- _Task instructions_
Apart from the images, reproduce every record word for word.

===============

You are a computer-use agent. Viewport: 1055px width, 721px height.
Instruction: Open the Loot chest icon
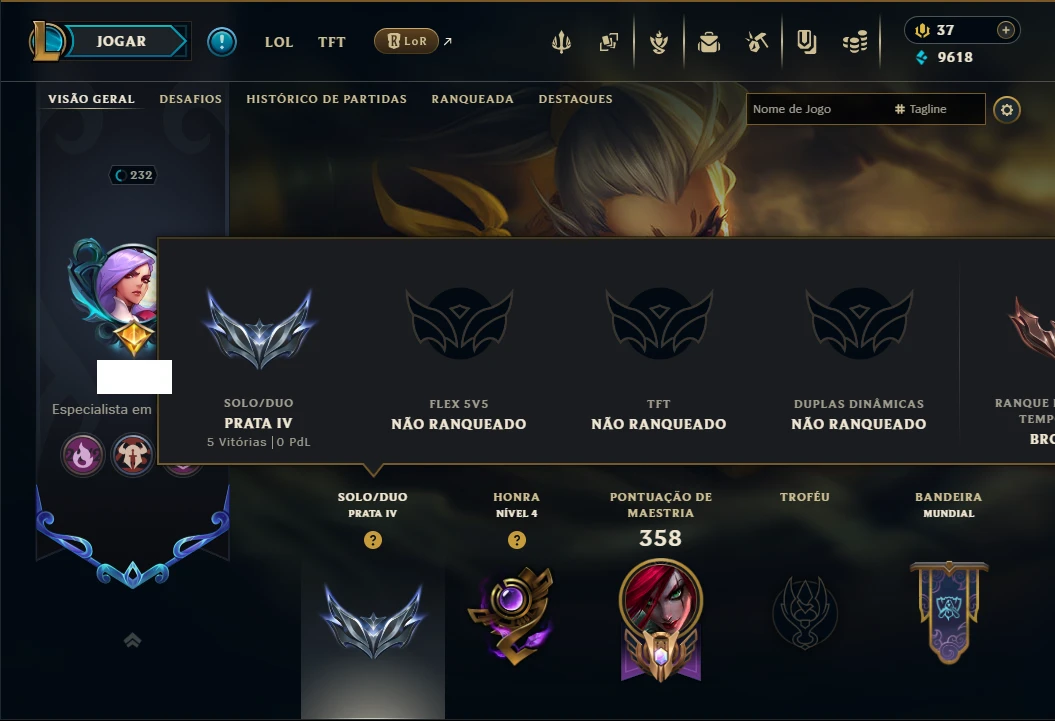(708, 43)
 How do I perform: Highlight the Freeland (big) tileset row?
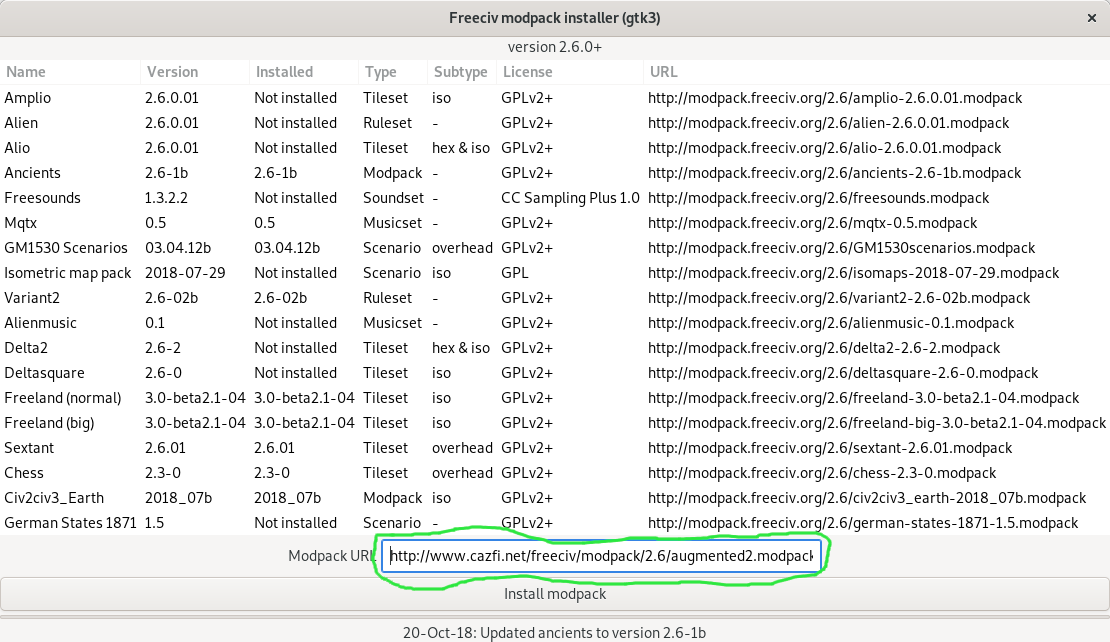(x=50, y=423)
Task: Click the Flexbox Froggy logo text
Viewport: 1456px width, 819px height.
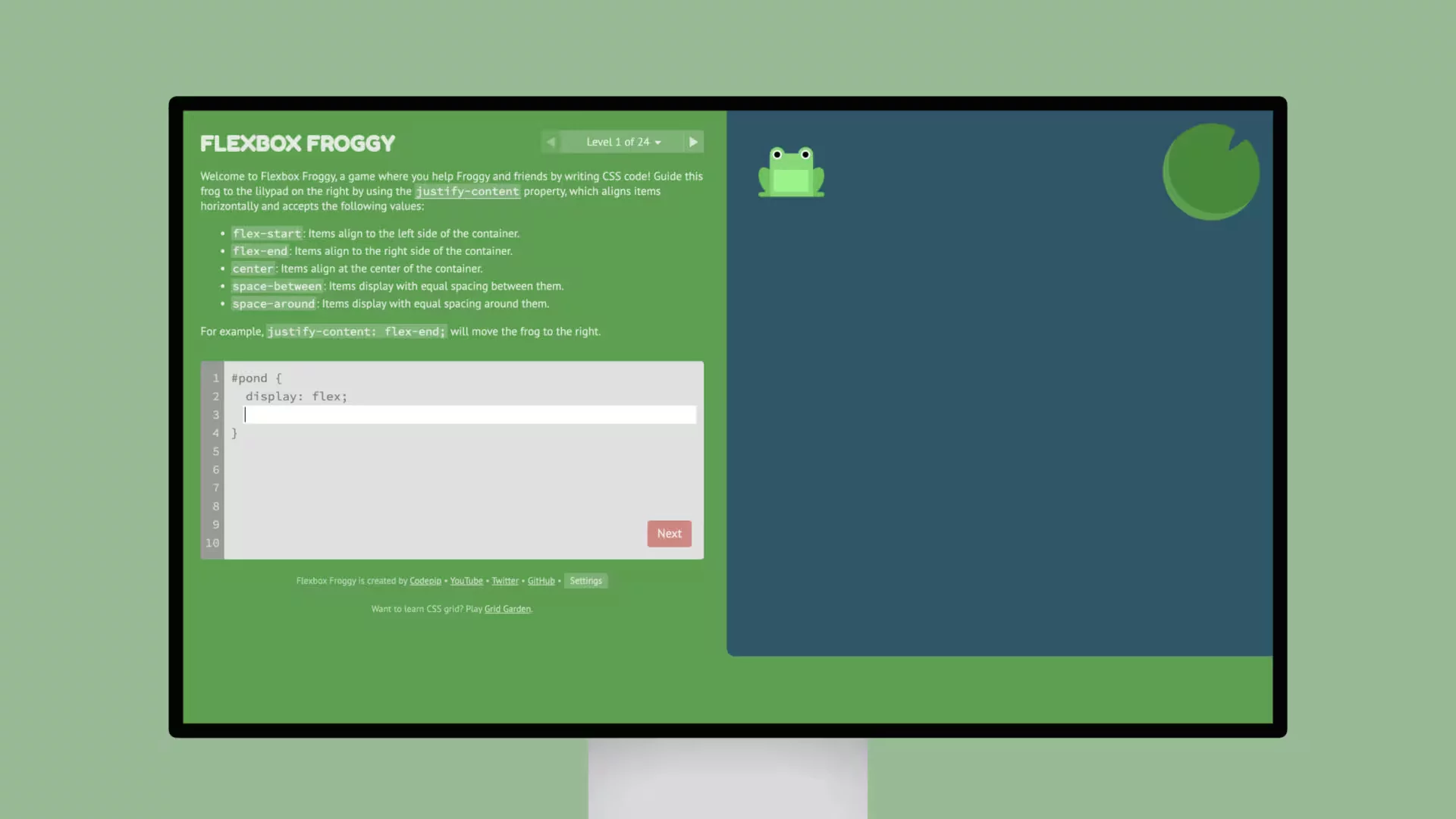Action: pos(297,143)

===============

- _Response to the exercise_
You are a computer-use agent. Viewport: 1055px width, 721px height.
Instruction: Open the Loot chest icon
(708, 43)
 How do I perform: Highlight the Freeland (big) tileset row?
(x=50, y=423)
Task: Click the Flexbox Froggy logo text
Viewport: 1456px width, 819px height.
Action: pos(297,143)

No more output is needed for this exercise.